Instrumental magnitude = - 2.5 * Log10(Flux)+ 30
where Flux is calculated as the sum of [ pixel values (ADU) inside the aperture - mean background pixel value]
A value of 30 is choosen as zeropoint to avoid negative instrumental values.

Why to use Instrumental values in the AAVSO report?

Here a copy of the interesting Arne's explanation

Hi Pierre (and Jim),
The AAVSO Extended Format was designed very carefully to contain the maximum amount of information in the fewest number of bytes. Specifically, both the comparison star magnitude and the check star magnitude are to be *instrumental* magnitudes. Instrumental magnitude in this sense is -2.5 log (count_sum) for each star, plus an arbitrary zeropoint. That zeropoint has to be the same for comparison and check, and if you are taking a time series, the zeropoint should be the same for all images in the series. However, how the instrumental magnitude is zeropointed is not important; you are not trying to match the standard system, but to provide information about the conditions when the observation were made and the quality of the observation.
The reasoning:
The standard magnitudes for both C and K are already defined, since you provide the VSP chartID which contains the magnitudes used for the sequence, and the CNAME/KNAME fields identify which stars of the sequence were used for the estimate. You don't need to repeat that information by using Cstd in the CMAG field.

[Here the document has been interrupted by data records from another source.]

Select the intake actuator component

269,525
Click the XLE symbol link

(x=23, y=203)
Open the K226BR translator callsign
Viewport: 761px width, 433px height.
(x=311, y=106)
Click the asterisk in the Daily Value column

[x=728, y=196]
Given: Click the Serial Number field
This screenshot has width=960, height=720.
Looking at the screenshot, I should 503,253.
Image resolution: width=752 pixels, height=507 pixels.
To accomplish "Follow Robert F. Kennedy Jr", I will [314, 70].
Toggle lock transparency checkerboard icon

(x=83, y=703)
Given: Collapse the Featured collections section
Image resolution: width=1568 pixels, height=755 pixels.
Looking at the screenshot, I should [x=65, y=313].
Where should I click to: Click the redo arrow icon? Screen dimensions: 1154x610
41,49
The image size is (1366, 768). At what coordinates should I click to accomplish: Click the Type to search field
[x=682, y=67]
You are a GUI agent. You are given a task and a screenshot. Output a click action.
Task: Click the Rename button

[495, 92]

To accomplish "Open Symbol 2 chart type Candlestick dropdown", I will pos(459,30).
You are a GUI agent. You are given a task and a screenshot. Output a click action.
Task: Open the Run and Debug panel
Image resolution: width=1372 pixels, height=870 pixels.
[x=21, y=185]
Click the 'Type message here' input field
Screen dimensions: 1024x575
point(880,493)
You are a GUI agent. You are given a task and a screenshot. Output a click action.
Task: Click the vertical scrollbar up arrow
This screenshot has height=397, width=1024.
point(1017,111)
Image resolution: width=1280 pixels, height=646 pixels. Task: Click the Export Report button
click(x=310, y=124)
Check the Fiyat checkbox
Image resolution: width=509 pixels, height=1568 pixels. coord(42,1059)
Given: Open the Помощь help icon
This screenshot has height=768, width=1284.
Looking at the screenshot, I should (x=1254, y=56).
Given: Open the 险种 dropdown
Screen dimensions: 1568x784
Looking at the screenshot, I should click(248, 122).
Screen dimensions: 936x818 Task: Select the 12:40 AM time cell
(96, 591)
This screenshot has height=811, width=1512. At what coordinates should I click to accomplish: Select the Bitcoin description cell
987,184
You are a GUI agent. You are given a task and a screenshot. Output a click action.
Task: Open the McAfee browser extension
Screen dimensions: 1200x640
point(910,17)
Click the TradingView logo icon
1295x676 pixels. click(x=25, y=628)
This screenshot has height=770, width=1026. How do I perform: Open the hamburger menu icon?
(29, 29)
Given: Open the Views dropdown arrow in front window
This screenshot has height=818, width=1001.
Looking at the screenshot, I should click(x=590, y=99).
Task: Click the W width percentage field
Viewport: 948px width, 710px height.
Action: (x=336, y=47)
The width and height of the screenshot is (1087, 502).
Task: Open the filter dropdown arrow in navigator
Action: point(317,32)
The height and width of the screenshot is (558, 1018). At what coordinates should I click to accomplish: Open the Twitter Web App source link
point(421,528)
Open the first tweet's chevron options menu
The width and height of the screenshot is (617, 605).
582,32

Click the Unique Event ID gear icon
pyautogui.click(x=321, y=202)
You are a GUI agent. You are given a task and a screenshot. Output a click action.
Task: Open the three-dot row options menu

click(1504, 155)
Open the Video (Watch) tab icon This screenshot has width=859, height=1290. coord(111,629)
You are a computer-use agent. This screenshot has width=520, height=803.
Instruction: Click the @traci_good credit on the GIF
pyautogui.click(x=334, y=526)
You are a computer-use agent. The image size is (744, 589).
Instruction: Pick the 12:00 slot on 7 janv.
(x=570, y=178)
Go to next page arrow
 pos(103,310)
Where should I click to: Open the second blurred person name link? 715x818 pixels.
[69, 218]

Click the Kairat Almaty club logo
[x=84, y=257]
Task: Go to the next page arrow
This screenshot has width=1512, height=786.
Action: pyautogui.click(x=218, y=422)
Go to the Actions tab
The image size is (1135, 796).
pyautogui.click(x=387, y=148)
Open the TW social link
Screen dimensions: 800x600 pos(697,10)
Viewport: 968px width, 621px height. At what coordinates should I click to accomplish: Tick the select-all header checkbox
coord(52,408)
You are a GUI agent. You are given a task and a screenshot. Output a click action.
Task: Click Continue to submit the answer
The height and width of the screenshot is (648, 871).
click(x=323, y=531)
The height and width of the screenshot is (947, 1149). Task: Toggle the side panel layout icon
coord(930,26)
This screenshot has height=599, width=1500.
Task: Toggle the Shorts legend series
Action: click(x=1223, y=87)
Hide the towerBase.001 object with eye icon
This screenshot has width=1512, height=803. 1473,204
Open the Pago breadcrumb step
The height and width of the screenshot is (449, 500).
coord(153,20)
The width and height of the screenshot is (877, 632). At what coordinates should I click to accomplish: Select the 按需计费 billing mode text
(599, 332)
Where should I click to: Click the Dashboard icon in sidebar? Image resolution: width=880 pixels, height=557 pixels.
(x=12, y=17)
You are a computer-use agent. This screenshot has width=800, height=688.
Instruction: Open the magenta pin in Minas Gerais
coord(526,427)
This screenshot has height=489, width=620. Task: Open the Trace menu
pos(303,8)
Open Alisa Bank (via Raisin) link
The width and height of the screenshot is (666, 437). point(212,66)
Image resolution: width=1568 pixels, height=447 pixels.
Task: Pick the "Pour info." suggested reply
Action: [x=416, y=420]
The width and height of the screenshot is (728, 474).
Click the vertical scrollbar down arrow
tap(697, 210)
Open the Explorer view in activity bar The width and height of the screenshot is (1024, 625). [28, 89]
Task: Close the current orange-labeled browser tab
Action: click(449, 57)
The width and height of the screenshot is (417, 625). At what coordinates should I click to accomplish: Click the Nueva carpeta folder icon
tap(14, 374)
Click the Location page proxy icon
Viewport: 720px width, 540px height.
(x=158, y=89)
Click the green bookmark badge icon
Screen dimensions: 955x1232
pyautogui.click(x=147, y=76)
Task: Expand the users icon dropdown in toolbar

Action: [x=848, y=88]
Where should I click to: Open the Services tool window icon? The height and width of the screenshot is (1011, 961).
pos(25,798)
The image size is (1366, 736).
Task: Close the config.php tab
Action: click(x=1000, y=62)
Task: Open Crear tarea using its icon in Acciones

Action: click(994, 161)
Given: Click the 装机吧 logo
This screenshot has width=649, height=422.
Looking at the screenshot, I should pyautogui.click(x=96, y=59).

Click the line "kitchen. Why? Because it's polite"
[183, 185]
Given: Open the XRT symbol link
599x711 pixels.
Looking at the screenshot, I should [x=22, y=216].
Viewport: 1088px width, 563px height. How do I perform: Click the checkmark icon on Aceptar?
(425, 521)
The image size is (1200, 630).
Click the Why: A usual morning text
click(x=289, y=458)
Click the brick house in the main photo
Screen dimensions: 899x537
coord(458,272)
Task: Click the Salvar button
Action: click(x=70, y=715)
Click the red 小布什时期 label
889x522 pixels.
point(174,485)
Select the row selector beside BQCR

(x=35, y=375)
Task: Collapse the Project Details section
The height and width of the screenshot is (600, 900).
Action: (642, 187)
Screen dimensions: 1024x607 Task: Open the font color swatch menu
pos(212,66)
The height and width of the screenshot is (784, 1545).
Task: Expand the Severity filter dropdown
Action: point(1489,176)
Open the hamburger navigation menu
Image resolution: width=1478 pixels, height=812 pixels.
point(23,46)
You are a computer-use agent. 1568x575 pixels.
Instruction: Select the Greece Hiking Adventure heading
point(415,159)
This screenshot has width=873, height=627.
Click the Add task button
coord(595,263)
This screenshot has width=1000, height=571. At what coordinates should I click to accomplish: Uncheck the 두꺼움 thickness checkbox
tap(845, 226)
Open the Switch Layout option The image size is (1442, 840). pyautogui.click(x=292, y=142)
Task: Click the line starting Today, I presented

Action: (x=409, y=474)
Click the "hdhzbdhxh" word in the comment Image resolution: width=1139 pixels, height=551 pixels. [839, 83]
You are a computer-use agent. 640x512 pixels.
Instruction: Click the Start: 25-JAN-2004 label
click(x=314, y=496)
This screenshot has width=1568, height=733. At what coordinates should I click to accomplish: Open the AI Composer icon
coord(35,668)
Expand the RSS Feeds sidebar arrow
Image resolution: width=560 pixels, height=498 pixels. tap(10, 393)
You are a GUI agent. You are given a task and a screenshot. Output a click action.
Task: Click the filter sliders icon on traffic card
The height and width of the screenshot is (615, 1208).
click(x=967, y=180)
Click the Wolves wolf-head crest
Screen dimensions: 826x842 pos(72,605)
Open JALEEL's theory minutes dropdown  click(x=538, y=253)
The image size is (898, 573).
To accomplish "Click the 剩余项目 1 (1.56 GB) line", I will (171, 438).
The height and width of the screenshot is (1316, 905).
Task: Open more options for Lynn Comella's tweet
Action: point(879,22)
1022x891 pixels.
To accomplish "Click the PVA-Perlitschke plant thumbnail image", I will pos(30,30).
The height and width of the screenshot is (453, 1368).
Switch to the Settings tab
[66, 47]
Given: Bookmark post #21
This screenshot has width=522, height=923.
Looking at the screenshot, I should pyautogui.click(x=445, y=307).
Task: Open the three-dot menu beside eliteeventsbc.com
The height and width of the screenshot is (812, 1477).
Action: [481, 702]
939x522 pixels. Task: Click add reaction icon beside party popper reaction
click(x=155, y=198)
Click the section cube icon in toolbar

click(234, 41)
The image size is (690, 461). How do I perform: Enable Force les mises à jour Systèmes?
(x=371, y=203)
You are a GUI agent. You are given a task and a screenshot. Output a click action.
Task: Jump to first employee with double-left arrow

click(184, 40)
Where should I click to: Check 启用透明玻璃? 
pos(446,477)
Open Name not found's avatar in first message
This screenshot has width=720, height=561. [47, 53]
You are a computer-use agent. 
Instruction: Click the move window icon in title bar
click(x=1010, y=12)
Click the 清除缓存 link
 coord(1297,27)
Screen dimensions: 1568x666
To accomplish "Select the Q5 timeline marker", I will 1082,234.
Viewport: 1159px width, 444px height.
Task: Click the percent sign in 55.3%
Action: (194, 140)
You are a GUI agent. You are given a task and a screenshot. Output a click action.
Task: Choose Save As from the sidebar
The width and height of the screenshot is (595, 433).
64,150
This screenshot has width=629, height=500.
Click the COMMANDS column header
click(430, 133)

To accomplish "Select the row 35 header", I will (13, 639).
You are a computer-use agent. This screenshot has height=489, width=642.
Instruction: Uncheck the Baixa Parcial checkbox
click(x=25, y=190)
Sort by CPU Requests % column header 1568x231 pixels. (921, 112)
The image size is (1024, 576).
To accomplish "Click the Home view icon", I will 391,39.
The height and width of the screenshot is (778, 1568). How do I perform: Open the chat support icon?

(K-C) from the CMAG and KMAG fields gives a reliable error estimate for a time series, whether or not the software or user provides good uncertainty estimates for the target. The requirement, however, is that both C and K *have* to be instrumental magnitudes, or (K-C) will be undefined.

C (or K) from a time series, when they are in instrumental magnitude form, tell the researcher how stable the atmosphere was during the series. If C varies by a few hundredths, then conditions were stable; if you see big dips in the magnitude of the comparison, then you know that clouds were around and those target measures may be less reliable. The instrumental magnitude for C or K will also show you the trend of magnitude vs. airmass so that a researcher may be able to remove extinction effects.

For ensemble calculations, C and K get more difficult to use in the manner shown above. What we have come up with is that C remains undefined (though in hindsight, we might have asked for the instrumental magnitude of some arbitrary star in the field), and K is defined as a separate star from the target, but measured with the same ensemble. The reasoning here is so that a researcher can look at the measured K value, compare it with a new calibration of the standard value of K at a later date, and adjust your observation with an offset to match the latest calibration. This is required since we don't know what stars went into the ensemble and so cannot adjust the ensemble offset. We lose the uncertainty estimate given by (K-C), but assume that anyone doing ensemble photometry will get the uncertainty estimate from the ensemble and so their target uncertainties will be reliable.
I hope that helps. Whether or not you agree with the process, the requirement for the AAVSO Extended Format is that both comparison and check magnitudes *must* be instrumental. UNQUOTE

In the "NOTES" field of AAVSOreport, LesvePhotometry includes a comment giving the standard magnitude values for the comparison and check star.